[Entries for locating described items]
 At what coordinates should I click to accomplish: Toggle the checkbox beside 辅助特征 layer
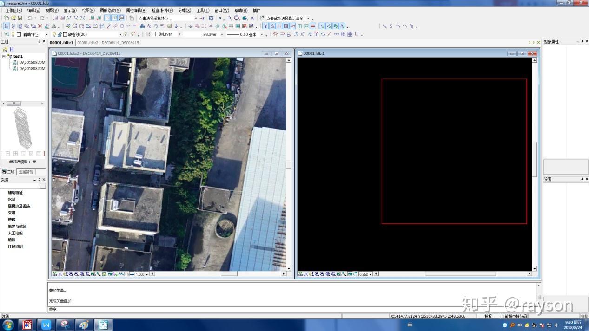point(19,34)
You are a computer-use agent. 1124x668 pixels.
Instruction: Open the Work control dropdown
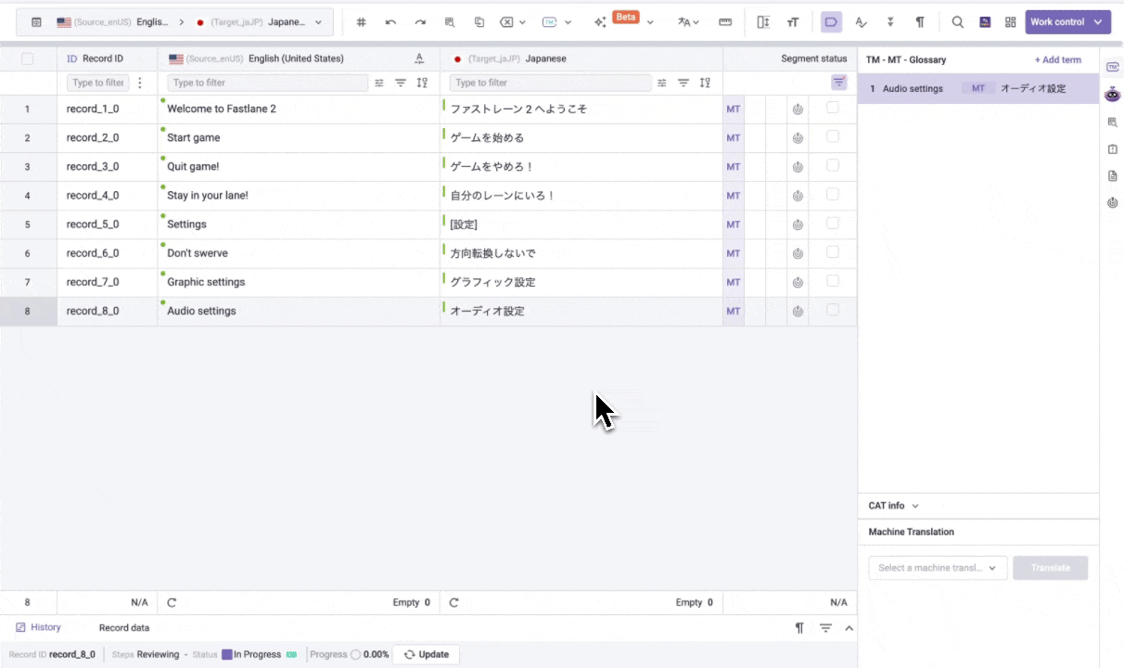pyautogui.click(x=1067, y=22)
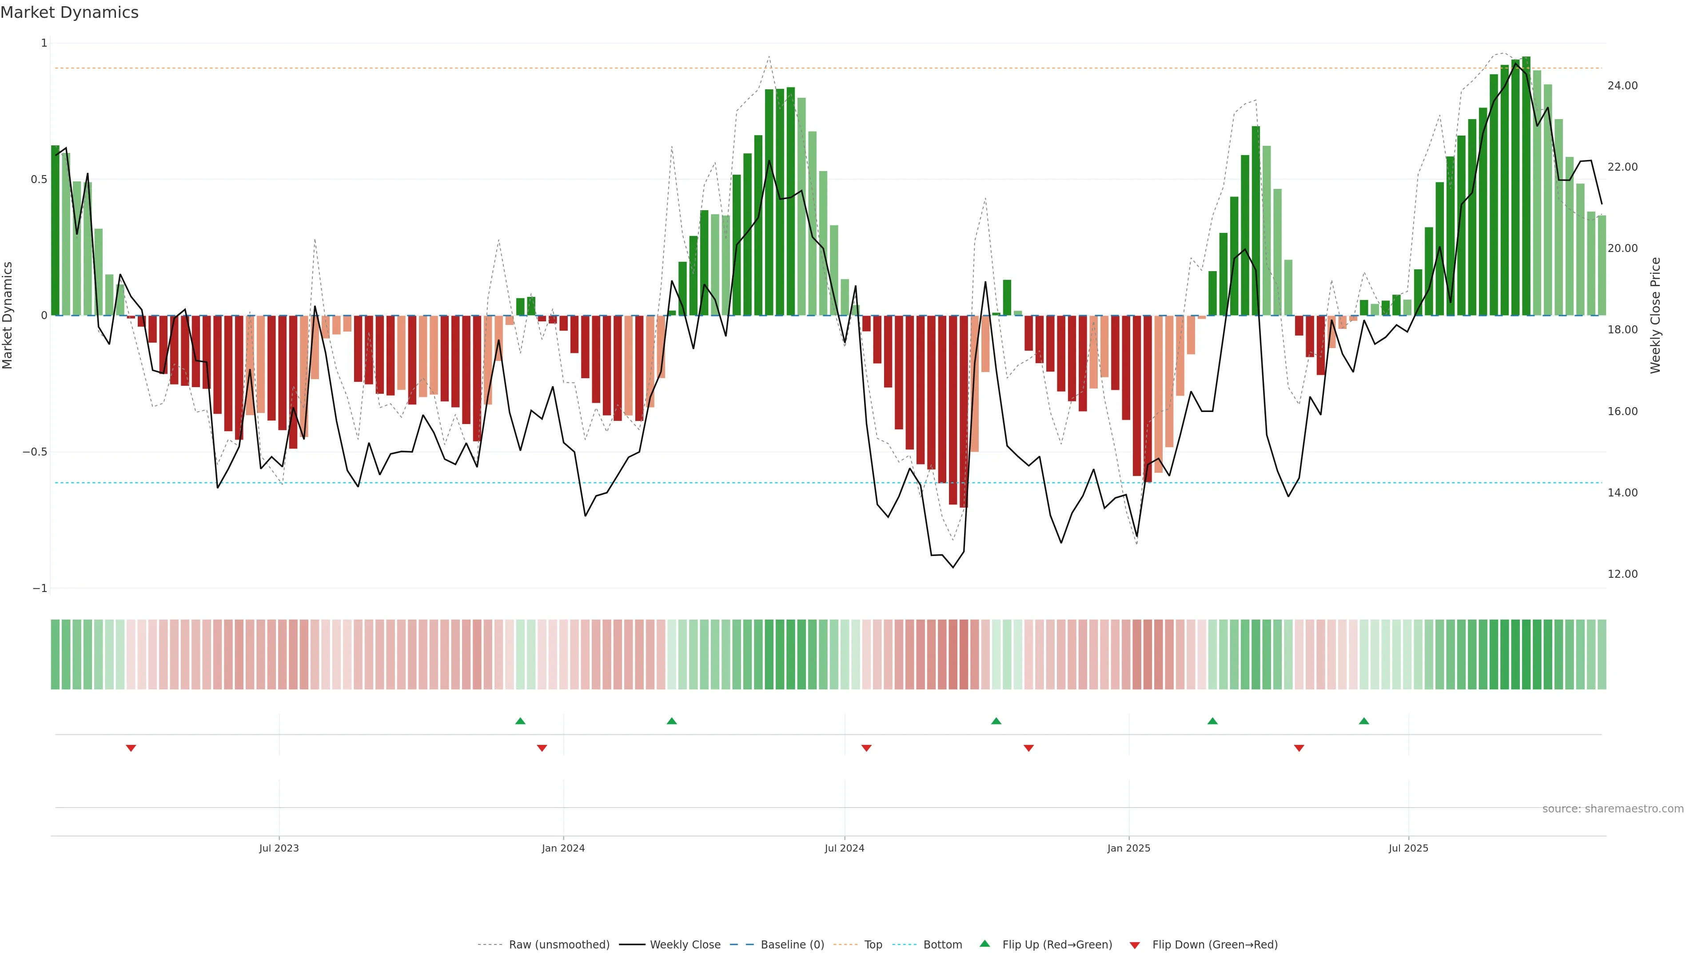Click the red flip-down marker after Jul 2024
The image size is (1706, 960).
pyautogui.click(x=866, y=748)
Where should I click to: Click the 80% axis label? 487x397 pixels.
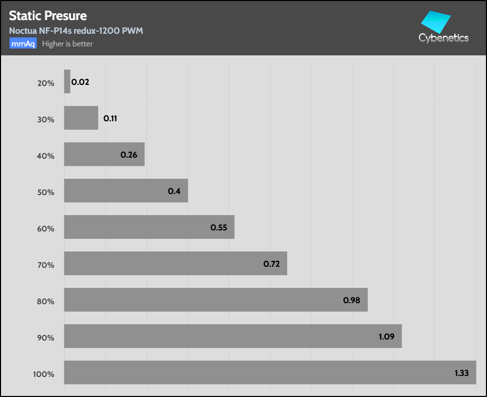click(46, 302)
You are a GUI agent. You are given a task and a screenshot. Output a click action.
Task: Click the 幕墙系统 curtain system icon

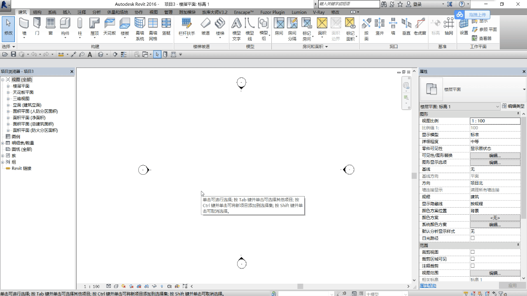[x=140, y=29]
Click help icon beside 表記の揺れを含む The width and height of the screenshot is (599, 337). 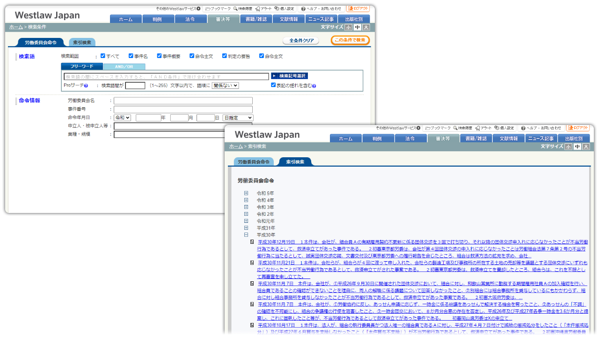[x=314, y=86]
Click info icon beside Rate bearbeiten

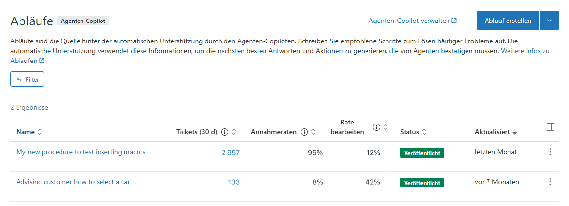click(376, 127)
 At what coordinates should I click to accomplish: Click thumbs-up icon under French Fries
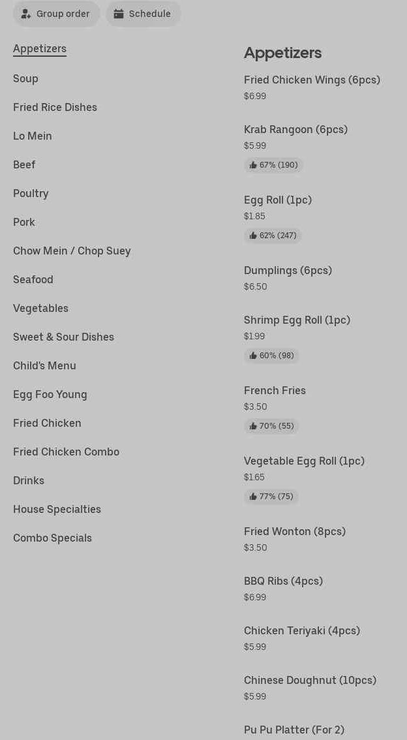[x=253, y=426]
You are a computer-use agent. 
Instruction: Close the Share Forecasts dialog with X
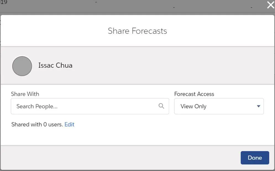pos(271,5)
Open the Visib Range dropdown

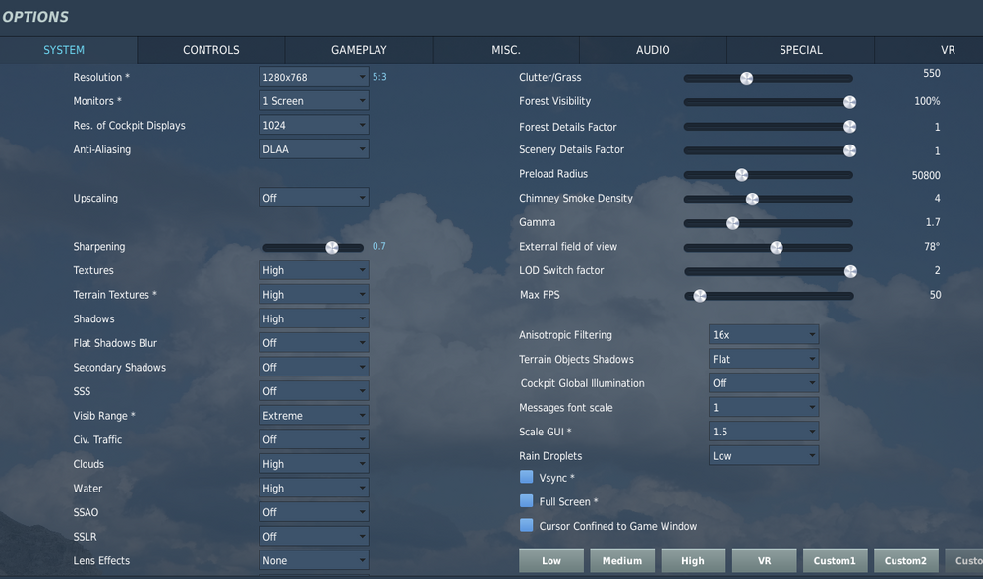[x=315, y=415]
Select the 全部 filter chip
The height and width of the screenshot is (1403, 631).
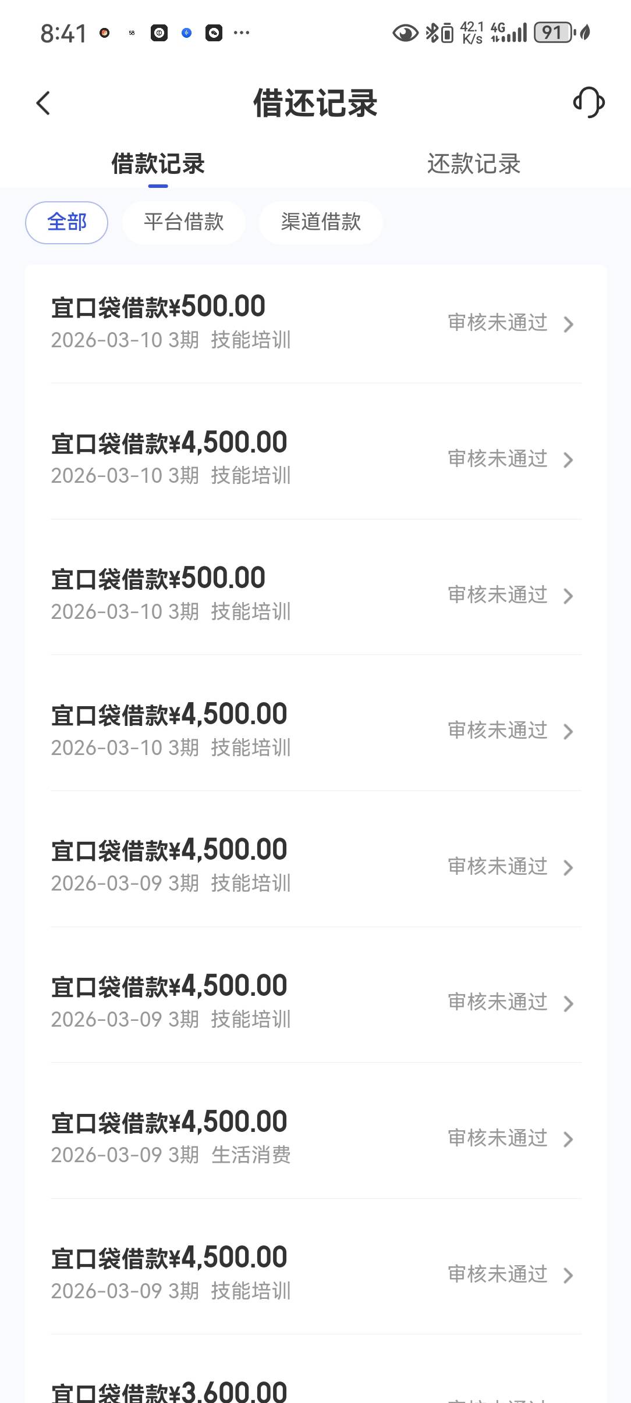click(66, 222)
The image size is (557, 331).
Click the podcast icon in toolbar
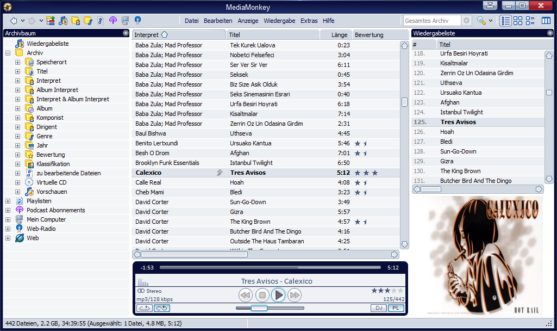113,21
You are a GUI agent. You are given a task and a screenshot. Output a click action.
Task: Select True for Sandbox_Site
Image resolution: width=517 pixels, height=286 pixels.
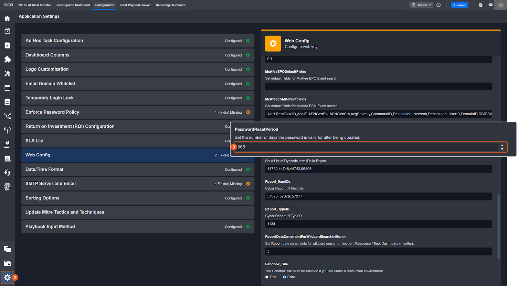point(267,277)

Goal:
Can you copy the entries word for word, from the line containing "The image size is (557, 331)." through the end of the entries, with both ends included and the pictures left out?

The solution:
The image size is (557, 331).
Click the podcast icon in toolbar
113,21
You are a GUI agent. You are given a task and a screenshot. Output a click action.
Task: Select True for Sandbox_Site
Image resolution: width=517 pixels, height=286 pixels.
point(267,277)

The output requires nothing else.